Friday, November 27, 2009

The Globe 100

Though it's not officially out until tomorrow, if you're a compulsive snoop and head over to the Globe & Mail Books Pages, you can see that they are publishing their annual Globe 100 list tomorrow. Biblioasis has two inclusions in the top 100 for 2009. Terry Griggs's fabulous farcical slacker-cozy of a literary novel makes the cut of the Canadian novels, as it well should, sitting alongside titles by Annabel Lyon, Alice Munro, Margaret Atwood and company. Sally Cooper enthuses:

Chockablock with winks and digs at the literary set, Thought You Were Dead is a gleeful Russian doll of a novel. Reading it, one trips along, revelling in its wordplay, its wit, its puns and allusions, and its jokes. Then there are the characters: the inventors, writers, realtors and reputation-management specialists who people the antic “sleepy town” of Farclas, Ont. The story is equal parts comic murder mystery, hero’s journey and layered intellectual puzzle, and it satisfies on every level.

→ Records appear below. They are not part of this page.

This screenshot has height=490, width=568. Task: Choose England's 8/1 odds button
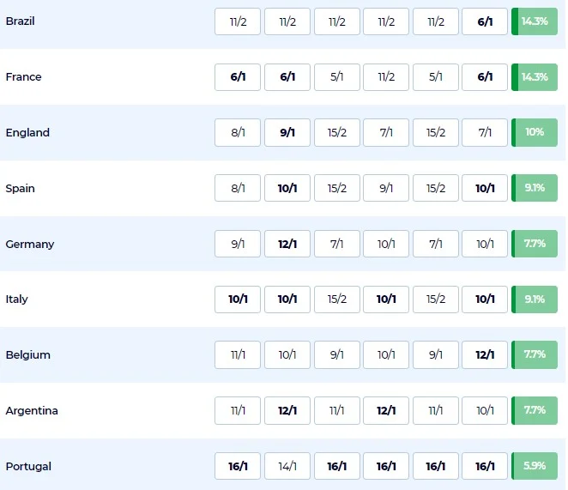click(238, 133)
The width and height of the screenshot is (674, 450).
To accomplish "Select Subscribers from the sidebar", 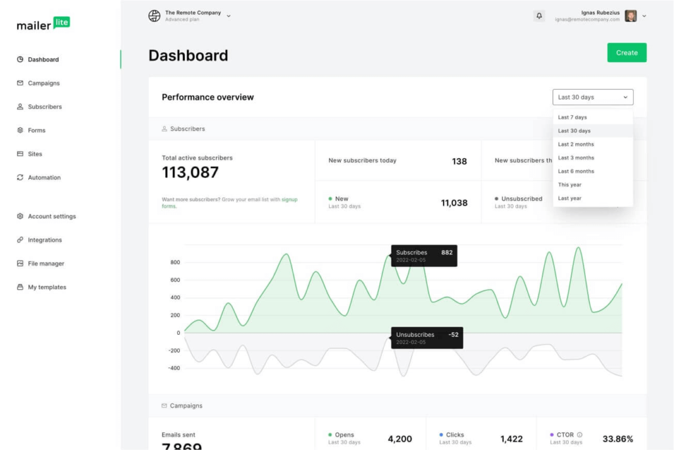I will (x=45, y=107).

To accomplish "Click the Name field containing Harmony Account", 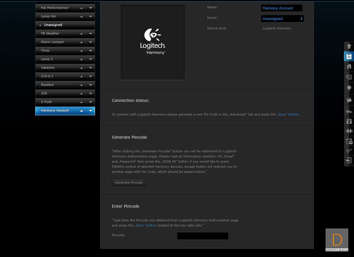I will click(281, 8).
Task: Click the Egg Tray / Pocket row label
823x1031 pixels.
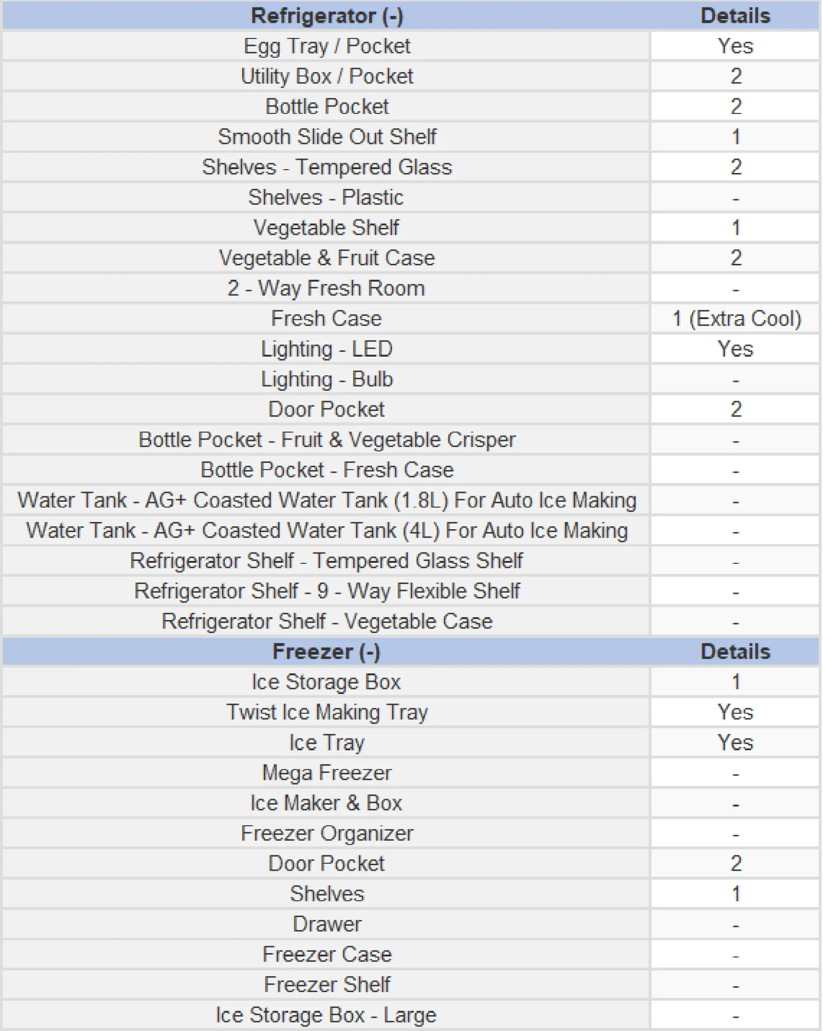Action: click(327, 46)
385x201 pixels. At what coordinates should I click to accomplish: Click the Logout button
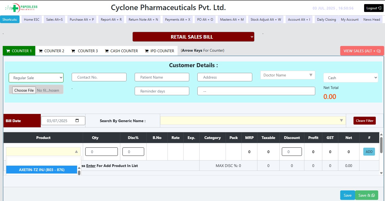[x=374, y=8]
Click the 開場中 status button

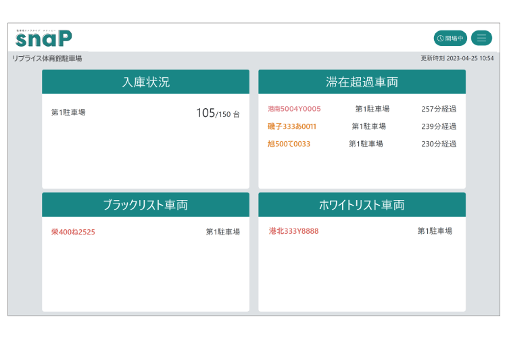tap(450, 38)
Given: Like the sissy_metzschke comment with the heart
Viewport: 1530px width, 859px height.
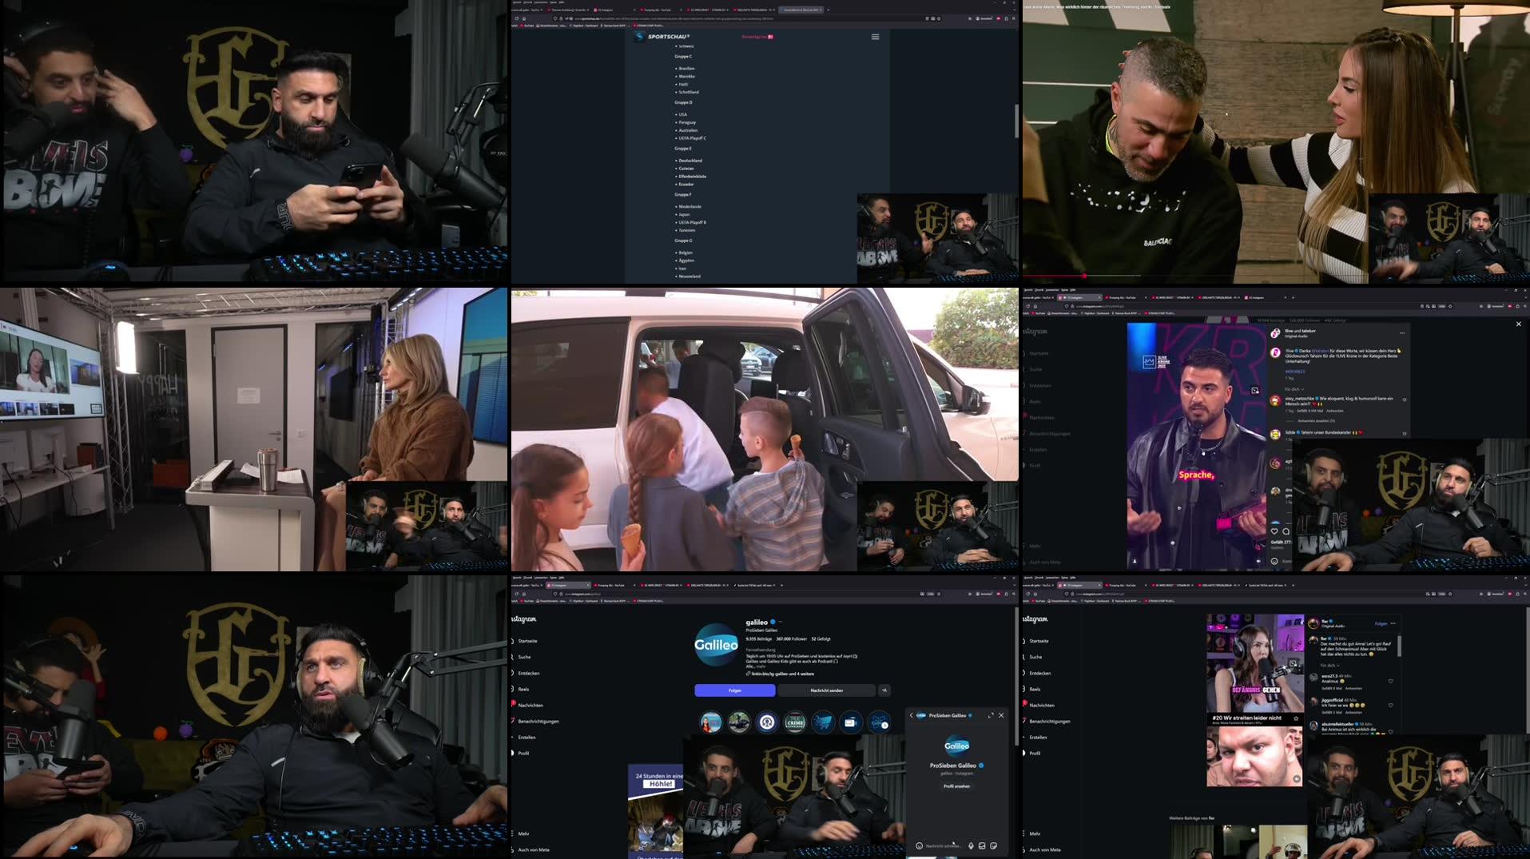Looking at the screenshot, I should pyautogui.click(x=1405, y=400).
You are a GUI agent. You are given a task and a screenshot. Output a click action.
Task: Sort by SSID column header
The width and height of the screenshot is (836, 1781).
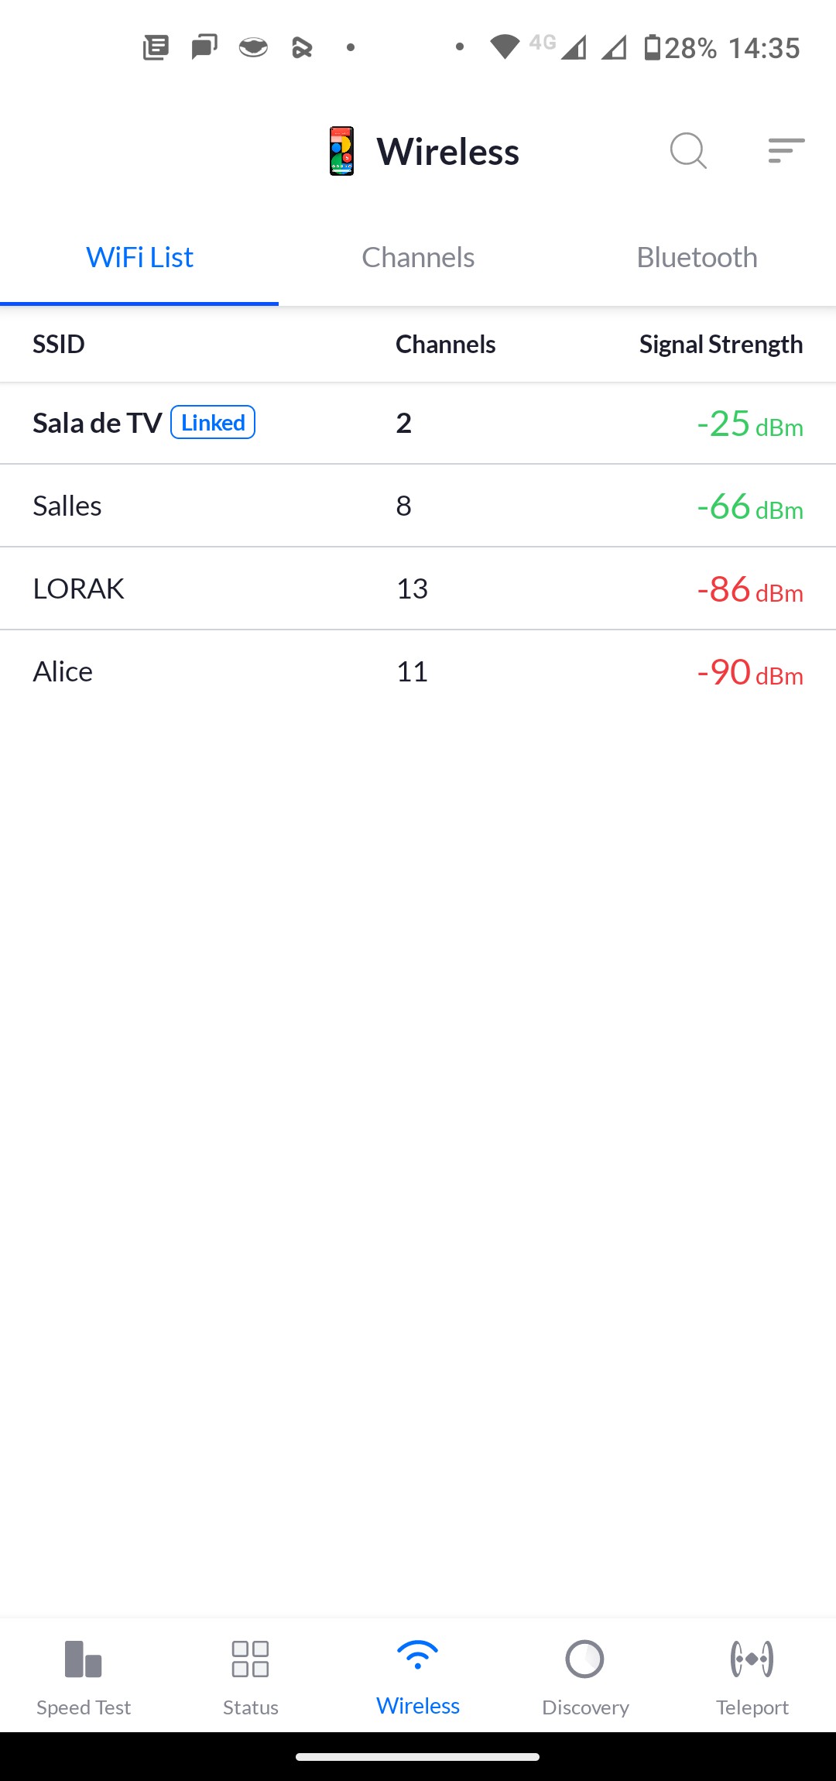59,344
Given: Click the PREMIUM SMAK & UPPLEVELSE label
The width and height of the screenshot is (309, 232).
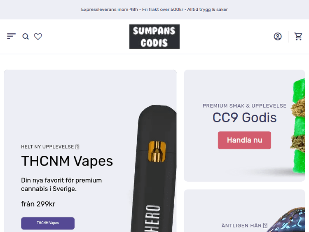Looking at the screenshot, I should [244, 106].
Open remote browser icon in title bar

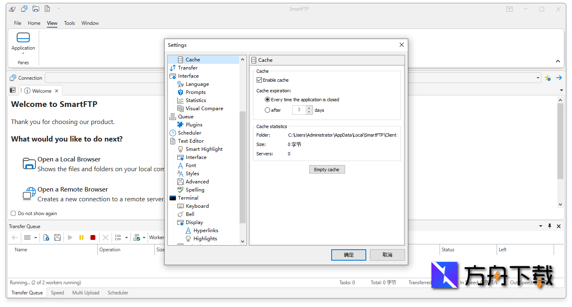click(24, 9)
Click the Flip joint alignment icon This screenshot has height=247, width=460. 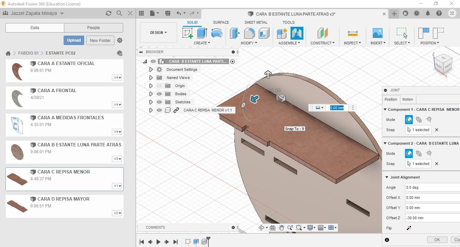[x=409, y=228]
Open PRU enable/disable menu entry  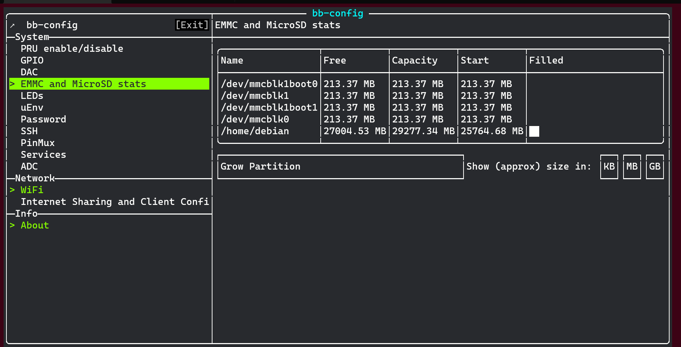(72, 49)
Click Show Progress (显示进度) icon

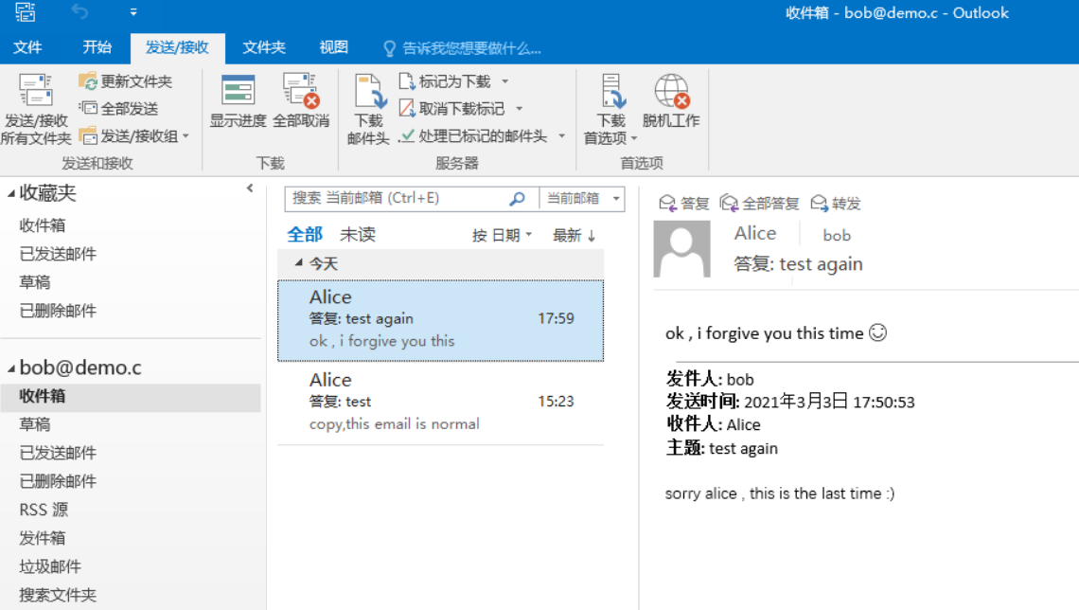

Perhaps a bit more surprisingly, Kahn & Engelmann has made the cut as well, this time in the Best Foreign Fiction Category, alongside titles by Zoe Heller, A. S. Byatt, Aleksander Hemon, William Trevor, Lorrie Moore, Nicholson Baker and several others. Very good company indeed. (We have, incidentally, received some even potentially better news about Kahn & Engelmann this eve, though I shall not share it quite yet, for fear of jinxing things. Stay tuned, and I will say more when I can.)

Of Kahn & Engelmann Chris Scott writes: A fascinating family saga, Kahn & Engelmann chronicles five generations of Jewish life. Beginning in 1880 near Lake Balaton, Hungary, the narrative moves episodically from turn-of-the-century Vienna through the 20th century’s convulsions, culminating in the Holocaust, the foundation of Israel and the battles for the survival of the Jewish state.

Other Biblioasis alumni made the cut for books with other presses. Leon Rooke was listed for his collection of short fiction The Last Shot, as was Ray Robertson, for David, both published by Thomas Allen. And though it may be a bit much to claim Annabel Lyon as an alumni, we did publish a chapbook of hers back in 2005, a few copies of which are left. Congratulations to all.

1 comment:

Kerry said...

Yay, Biblioasis! Well deserved. You're also going to occupy a couple spots in my annual list.

Thank you for all the books.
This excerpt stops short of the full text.